ナイン・ソウルズのるるのネタバレレビュー・内容・結末

ナイン・ソウルズ(2003年製作の映画)
4.9

このレビューはネタバレを含みます

リバイバル上映で映画館で観ることが叶った作品。初見はDVDで。

見るたびに泣けてしまう。音楽がカッコよすぎる。

どこか漫画的な印象も受けるが、無性に…掻き立てられる。泥臭いのに、不思議と爽やかな映画。

脱獄犯たちのロードムービー。
原田芳雄が「いー奴なんだよ、だから間違えちゃうんだよなあ」という台詞は、そのまま9人に返ってくるように思う。
不器用で、愛を求めているのに、どこへ行っても、うまく生きられない彼らが切ない。

「逃げることです」「アンタみたいに、できりゃあね」「誰にでもできますよ」

マメ山田といえば、豊田監督作品の常連。監督がメガホンを取った、アジアン・カンフー・ジェネレーション『君という花』MVにも登場している。日本の宝といえる個性派俳優のひとりだと思う。

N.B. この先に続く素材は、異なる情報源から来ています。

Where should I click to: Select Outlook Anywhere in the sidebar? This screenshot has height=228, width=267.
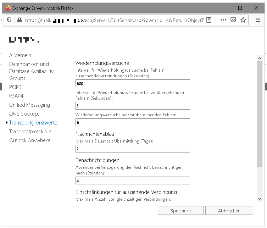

板尾創路演ずるAV王のエピソードが素朴で良い。「…また、丸坊主やな」という、台詞が、なんとも切ない。
「なーんちゃって」「ちゃーんなって」千原ジュニアが松田龍平を自転車に乗せる姿は、兄弟のように微笑ましい。

空に浮かぶ真っ白な雲を見上げて「魂みたいだ」と呟く。
さらりと、しかし対比的に配置された各キャラクターの事情と、何気ない台詞が積み重なり、怒涛のクライマックスに向かう。巧いとは言えないが、よくできた脚本だと思う。
「遅刻は絶対にゆるさーん!」「1分でも遅れたら置いてくからな」「遅刻すんな!」「もうちょっと待て。もうちょっと待ったっていいだろバカ野郎」「おまえら遅刻しすぎなんだよ、バカタレ!」
エンドロール後、空色に塗られたバンから降り立った、真っ白な9人の魂は、どこへ行くのか。

原田芳雄演ずる子殺しの脱獄犯・虎吉と、
松田龍平演ずる父殺しの脱獄犯・ミチルの共演に胸が熱くなる。
鈴木杏、松たか子を始めとする、女優陣も良い。
芥川賞作家となった芸人・又吉がなぜか出演している。
驚愕の豪華キャストといえる。

豊田監督には、是非またこんなヒリヒリするような映画を撮ってほしい。